Rounding off the range is a pair of diesels. Capable of doing 0-62 in 10.2 seconds, a 1.6-litre TDI diesel is the cheapest to run, and can return 72.4mpg. If you want a bit more muscle, a 2.0-litre diesel develops 148bhp, does 0-62 in 8.5 seconds, and returns 65.7mpg economy.
Inside, the Skoda Octavia Estates stiffer suspension (it’s stiffer than the hatchback’s) doesn’t diminish the car’s comfort levels. This is a relaxed place to spend your time on the road. Insulation is good, although the diesels do make a noise when you put your foot down.
Also, if you pick the larger alloys, the ride quality will be bumpier.
The dash is a bit plain, but it’s been designed for ease of use. The quality of the materials is good, with evidence of soft-touch plastics here and there, and standard kit for all models includes air conditioning, an 8” touchscreen, a cooled glovebox and a DAB radio.
The car is as practical as cars like this come. You are swathed in space, with five adults well accommodated. Head and legroom are in abundance, with only the middle-seated passenger having any trouble (the central transmission tunnel is an issue).

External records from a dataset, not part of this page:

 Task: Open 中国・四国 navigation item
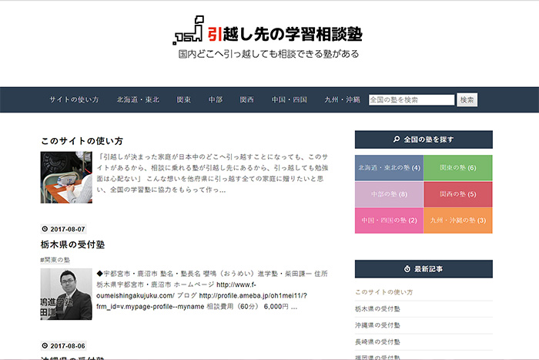click(290, 99)
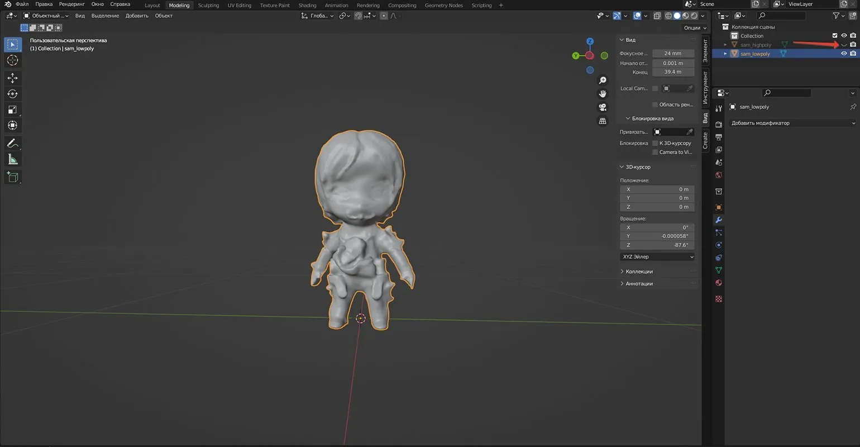This screenshot has width=860, height=447.
Task: Pick the Annotate pencil tool
Action: (12, 144)
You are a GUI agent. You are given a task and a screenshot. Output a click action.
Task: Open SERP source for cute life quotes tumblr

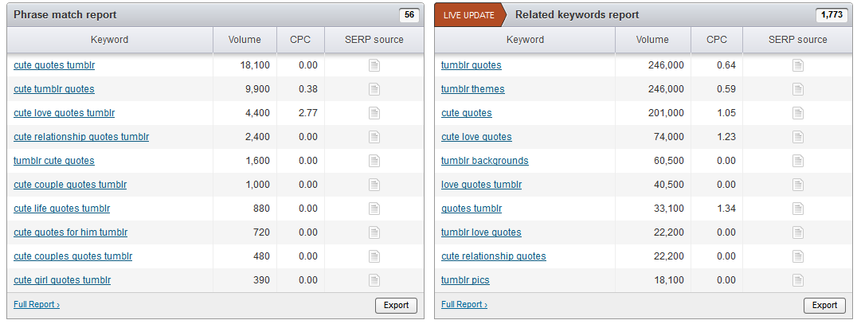[374, 209]
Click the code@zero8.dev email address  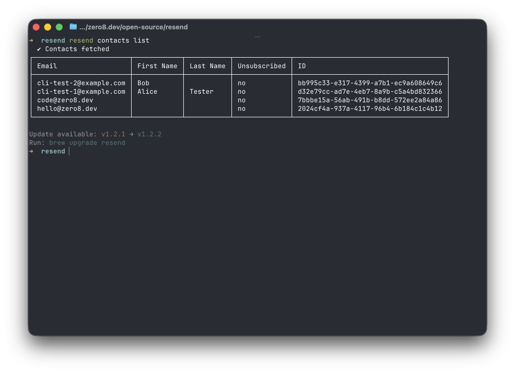click(x=65, y=100)
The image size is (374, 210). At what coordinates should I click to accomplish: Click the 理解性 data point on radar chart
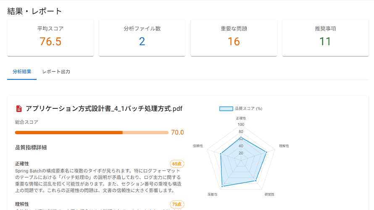tap(266, 152)
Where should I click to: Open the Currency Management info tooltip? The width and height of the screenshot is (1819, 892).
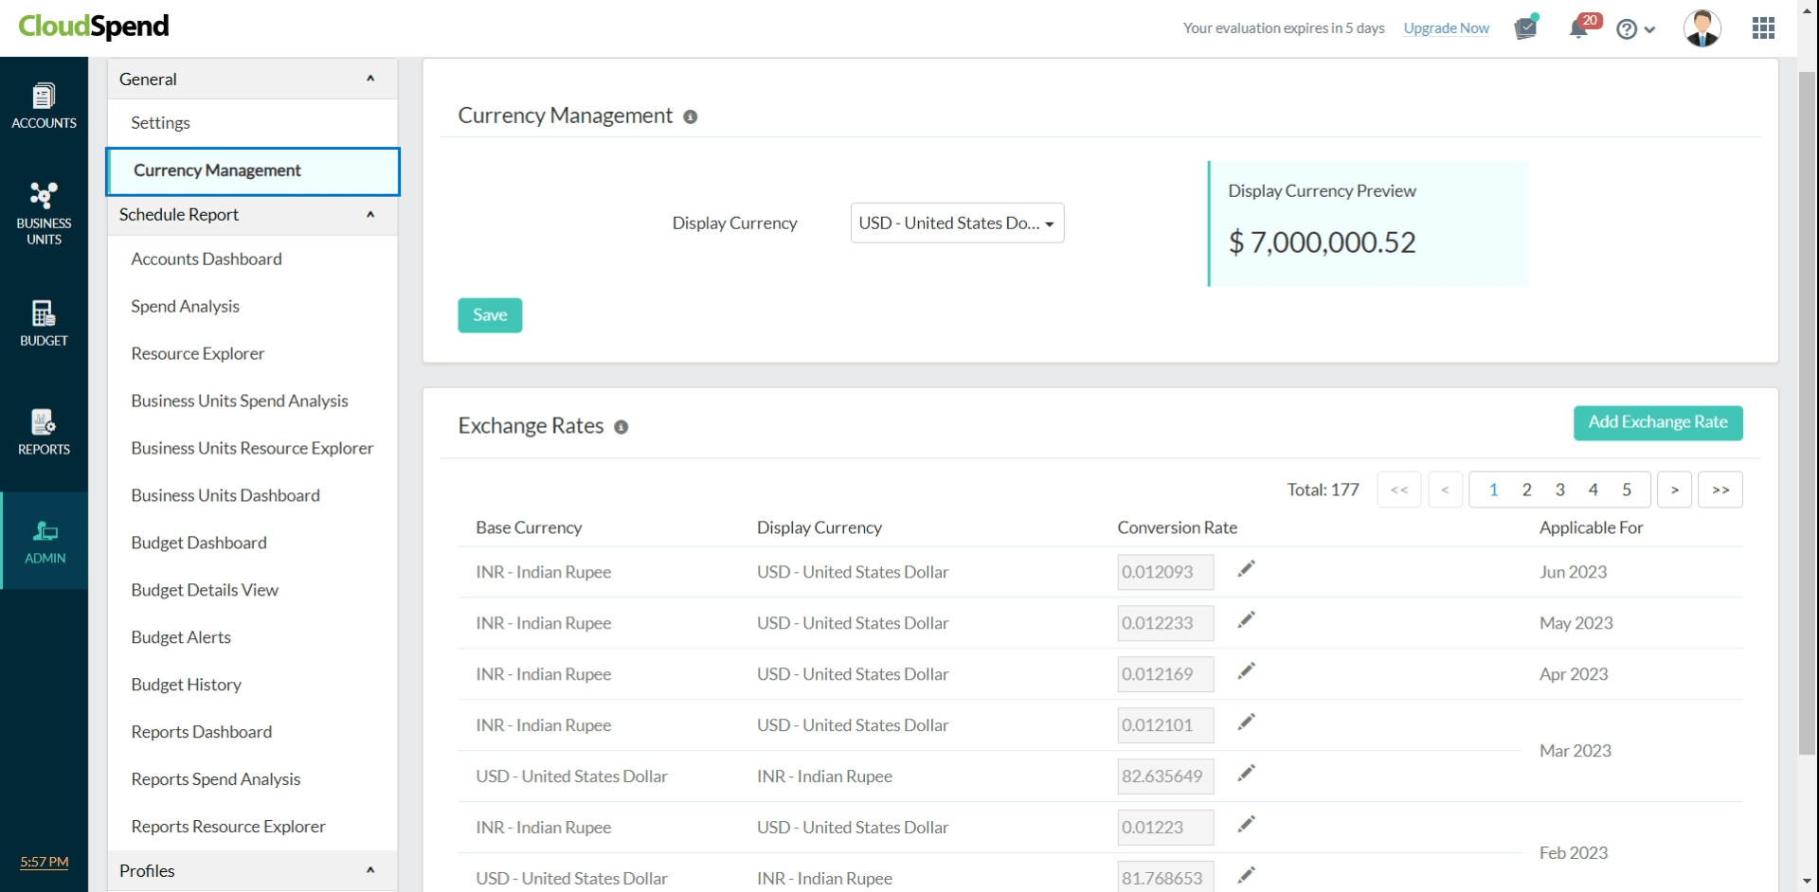691,116
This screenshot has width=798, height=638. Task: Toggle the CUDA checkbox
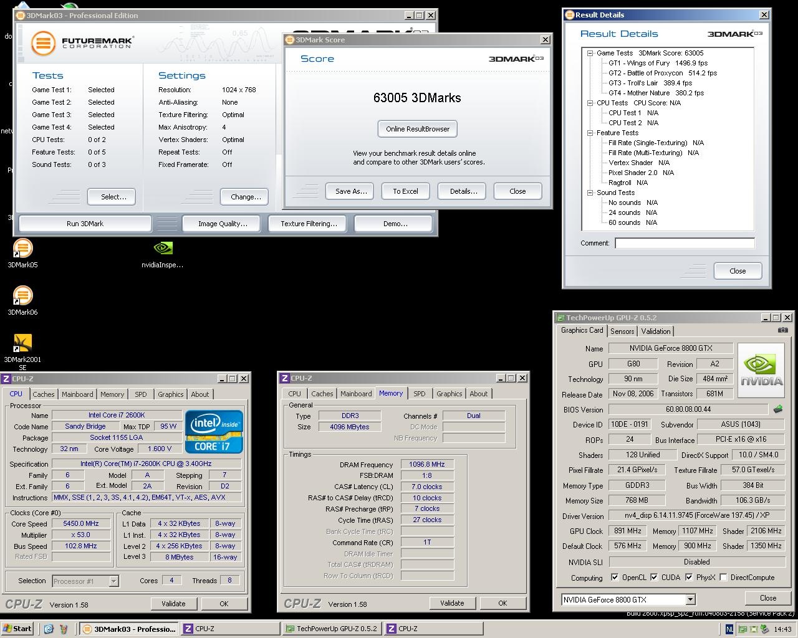pos(654,578)
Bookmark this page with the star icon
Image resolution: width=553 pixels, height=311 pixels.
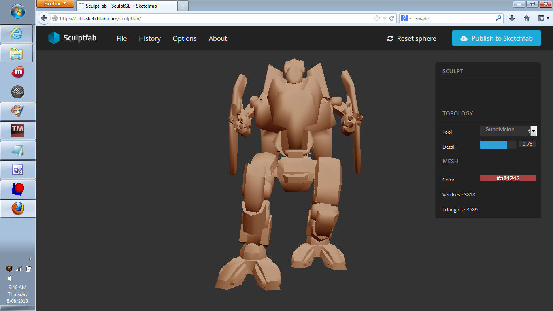tap(377, 18)
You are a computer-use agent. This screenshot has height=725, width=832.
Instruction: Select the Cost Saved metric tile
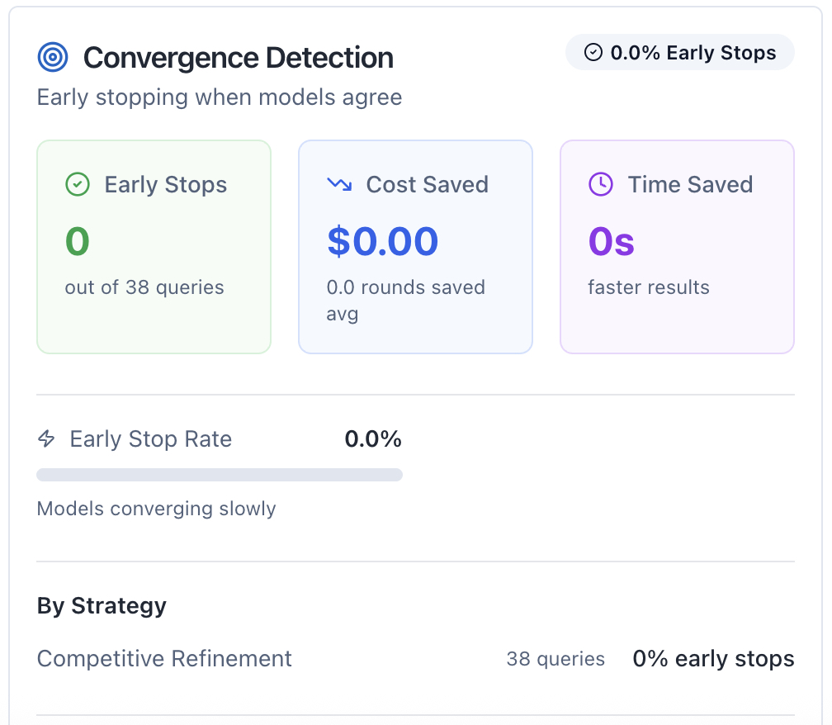click(x=415, y=246)
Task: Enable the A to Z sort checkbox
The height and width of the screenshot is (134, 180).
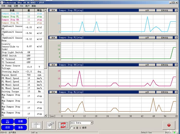Action: [72, 128]
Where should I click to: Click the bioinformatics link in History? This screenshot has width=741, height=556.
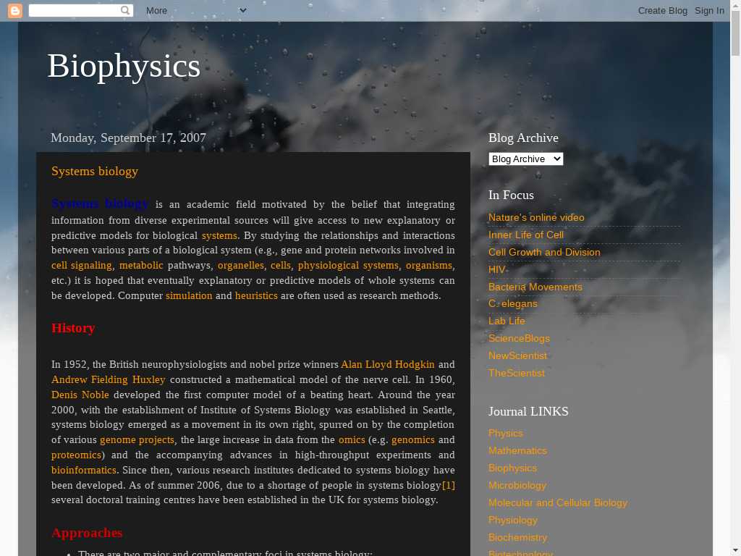(84, 470)
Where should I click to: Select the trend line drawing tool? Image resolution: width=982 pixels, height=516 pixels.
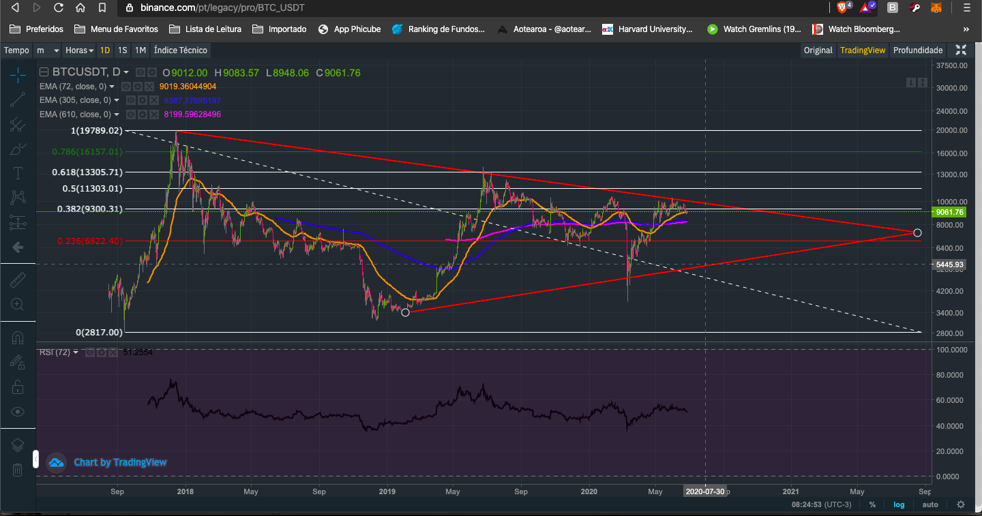coord(18,100)
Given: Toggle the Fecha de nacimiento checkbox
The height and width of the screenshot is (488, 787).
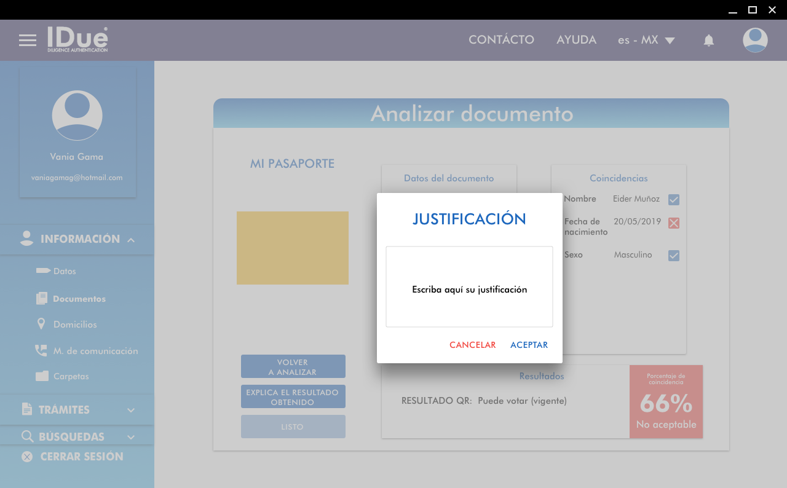Looking at the screenshot, I should click(674, 223).
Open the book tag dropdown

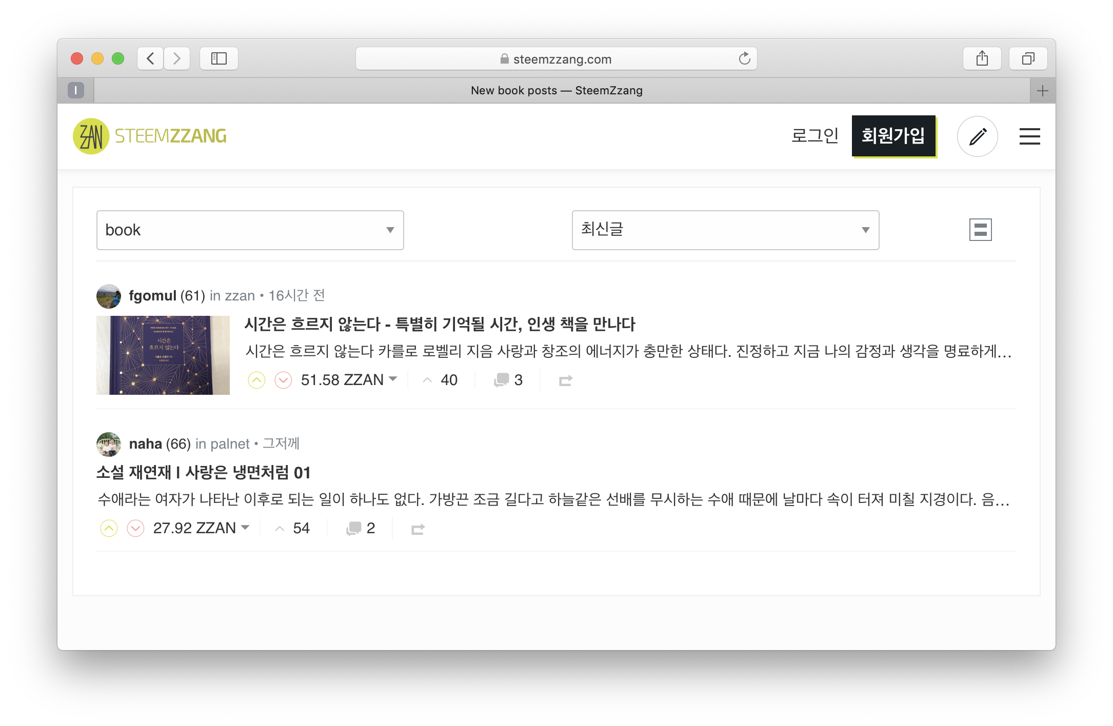point(250,230)
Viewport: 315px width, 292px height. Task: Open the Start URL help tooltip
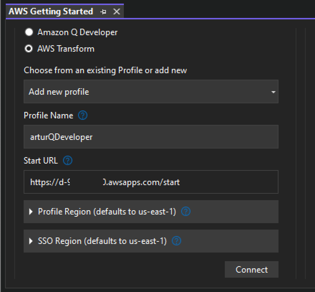(67, 161)
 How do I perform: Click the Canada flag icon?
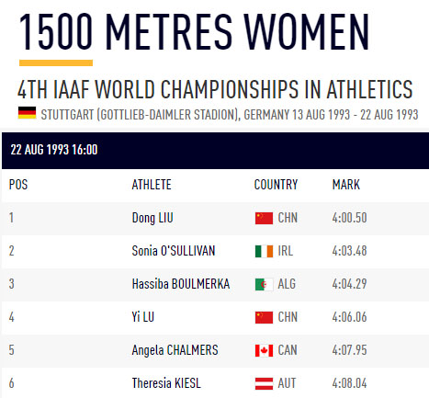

Storage cubbies are dotted around the place to help you keep it clean and tidy, while the boot measures an impressive 610-litres. There are some daddy’s in this review, but despite its hefty size, the Octavia is still beaten for load capacity by the Passat. Still, you can fold the rear seats to extend it to 1,740-litres, and it comes with a handy false floor.
Skoda – £18,395 – £30,395
Verdict Of Our 2017 Subaru Levorg Sport Tourer
If you’re already a loyal Subaru buyer, there isn’t really a good enough reason not to invest in this one. For new customers considering a Subaru, its standard four-wheel-drive system is excellent, its solitary engine is one of the best in this class, and practicality isn’t a problem.
With more engine choice and a better image, the new Subaru Levorg Sport Tourer wouldn’t be so far out on the edge of the market.